Learn when to add a reranker to RAG, how two-stage retrieval works, and how to compare Cohere, Voyage, Jina, and other reranking options by quality, latency, and cost.

Updated 2026-06-119 min readIntermediate

Best for

  • RAG builders improving answer precision
  • Teams with noisy top-k retrieval results
  • Enterprise search, support docs, policy search, and document QA workflows
  • Developers comparing Cohere, Voyage, Jina, and open rerankers

Not for

  • Fixing missing documents or broken ingestion
  • Replacing good chunking, metadata, and filtering
  • Low-latency apps where every extra step is unacceptable

Comparison

Choose by workflow, not brand

OptionBest forStrengthsTradeoffsUse when
Cohere RerankEnterprise retrieval, search result sorting, and teams using Cohere retrieval modelsClear rerank API and retrieval-focused product docs.Evaluate pricing, latency, and language/domain fit on your corpus.You want a managed rerank API with strong enterprise retrieval positioning.
Voyage rerankersRetrieval systems already considering Voyage embeddings and longer-document reranking testsFocused embedding and reranking product family for search.Provider availability and model choice should be validated for your deployment path.You are optimizing a retrieval pipeline and want embedding plus rerank experiments.
Jina rerankersMultilingual search, code search, and teams evaluating search-focused AI APIsSearch-specialized product positioning with multilingual and reranker options.Benchmark claims need validation on your data before production use.Multilingual or code-heavy retrieval is central to your product.

How two-stage retrieval works

First-stage retrieval pulls a larger candidate set from vector search, hybrid search, or keyword search. The reranker then scores those candidates against the query and selects the best few chunks for the answer model.

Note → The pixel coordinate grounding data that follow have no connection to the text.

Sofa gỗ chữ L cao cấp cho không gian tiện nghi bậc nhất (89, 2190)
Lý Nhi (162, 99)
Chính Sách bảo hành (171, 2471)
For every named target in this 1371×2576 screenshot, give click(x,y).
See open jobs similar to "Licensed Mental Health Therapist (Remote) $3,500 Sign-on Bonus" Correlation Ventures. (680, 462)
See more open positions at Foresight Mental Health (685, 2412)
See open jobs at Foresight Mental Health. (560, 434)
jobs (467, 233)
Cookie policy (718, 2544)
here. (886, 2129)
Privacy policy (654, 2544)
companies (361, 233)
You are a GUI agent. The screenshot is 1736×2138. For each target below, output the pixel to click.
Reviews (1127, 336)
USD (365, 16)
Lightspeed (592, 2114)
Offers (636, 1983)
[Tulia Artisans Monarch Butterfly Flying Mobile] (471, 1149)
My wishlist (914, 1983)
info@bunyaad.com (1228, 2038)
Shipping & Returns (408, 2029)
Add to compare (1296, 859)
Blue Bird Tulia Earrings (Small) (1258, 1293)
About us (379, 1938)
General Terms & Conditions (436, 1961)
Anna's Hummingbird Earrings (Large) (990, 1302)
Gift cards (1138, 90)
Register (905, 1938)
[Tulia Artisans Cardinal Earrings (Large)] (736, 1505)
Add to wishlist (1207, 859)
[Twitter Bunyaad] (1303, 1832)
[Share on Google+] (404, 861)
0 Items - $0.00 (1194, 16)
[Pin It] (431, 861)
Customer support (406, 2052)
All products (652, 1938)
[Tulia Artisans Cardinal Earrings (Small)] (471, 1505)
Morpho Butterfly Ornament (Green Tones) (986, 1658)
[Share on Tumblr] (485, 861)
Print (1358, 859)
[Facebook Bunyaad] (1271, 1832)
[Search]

  • Retrieve more candidates than you plan to show the model.
  • Rerank down to the smallest evidence set that preserves answer quality.
  • Log pre-rerank and post-rerank document IDs for debugging.

When reranking helps

Reranking helps when the right answer is often present in top-20 or top-50 results but not in top-3 or top-5. It does not help when indexing, chunking, permissions, or filters prevent the right document from being retrieved at all.

  • Check recall before reranking precision.
  • Use reranking for messy corpora with overlapping terminology.
  • Avoid reranking tiny or highly structured FAQ datasets until evidence shows a problem.

Measure the cost of quality

Reranking adds latency and cost. The right metric is not whether reranking improves one demo, but whether it improves production answers enough to justify the added step.

  • Compare answer faithfulness with and without reranking.
  • Track latency at p50, p90, and p99.
  • Stop reranking early when high-confidence evidence is found, if your architecture supports it.

Decision Rules

A practical checklist

01

Add reranking only after the right evidence appears somewhere in the candidate set.

02

Use reranking for noisy, long, multilingual, or overlapping document collections.

03

Do not use reranking to hide bad chunking or missing metadata.

04

Evaluate quality, latency, and cost together.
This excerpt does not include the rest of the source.